Construct a fully-functional group_tna object from synthetic parameters.
Each group receives its own randomly drawn transition matrix and initial
probabilities over a shared alphabet, so groups have heterogeneous
dynamics by default. Per-group overrides allow custom group sizes,
sparsity, stickiness, or hand-supplied transition matrices.
random_group_tna(
n_groups = NULL,
group_names = NULL,
n_states = NULL,
states = NULL,
category = NULL,
alpha = NULL,
diag_boost = NULL,
n_sequences = NULL,
seq_length = NULL,
type = "relative",
per_group = NULL,
seed = NULL
)A group_tna object.
An integer giving the number of groups. If NULL
(the default), a value is drawn from 2:4 on each call.
An optional character vector of group names of
length n_groups. Defaults to "Group 1", "Group 2", ...
An integer >= 2 giving the number of states. If NULL
(the default), a value is drawn from 7:11 on each call.
An optional character vector of state labels of length
at least n_states. The first n_states are used. If NULL (the
default), labels are taken from category or auto-picked from a
built-in pool that fits n_states.
An optional character string naming a built-in label
pool. Available pools are returned by list_random_state_pools().
When NULL (the default), a pool whose size is at least n_states
is sampled at random. Ignored when states is supplied.
A positive numeric Dirichlet concentration parameter.
Small values (e.g. 0.3) produce sparse, peaked transitions; large
values (e.g. 5) produce near-uniform transitions.
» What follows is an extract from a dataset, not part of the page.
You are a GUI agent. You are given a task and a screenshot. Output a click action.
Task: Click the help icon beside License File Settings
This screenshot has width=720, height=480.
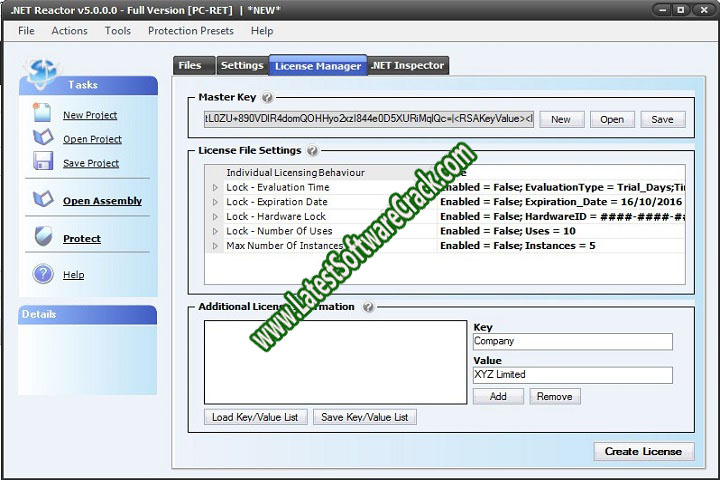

If NULL (the
default), a value is drawn from Uniform(0.5, 1.0) on each call.
A non-negative numeric added to the diagonal of the
transition matrix before re-normalising rows. Larger values make
states "stickier" (more self-transitions). If NULL (the default),
a value is drawn from Uniform(1.5, 3.0) on each call.
An integer giving the number of sequences to
simulate from the true parameters. If NULL (the default), a value
is drawn from 500:800 on each call.
An integer giving the length of each simulated
sequence. If NULL (the default), a value is drawn from 6:20 on
each call.
A character string giving the model type. One of
"relative" (the default), "frequency", "co-occurrence",
"attention".
An optional list of length n_groups. Each element is
itself a list of overrides applied to that group only. Recognised
override names: alpha, diag_boost, trans_matrix, init_probs,
n_sequences, seq_length. Unset entries fall back to the top-level
defaults (which may themselves be drawn at random when NULL).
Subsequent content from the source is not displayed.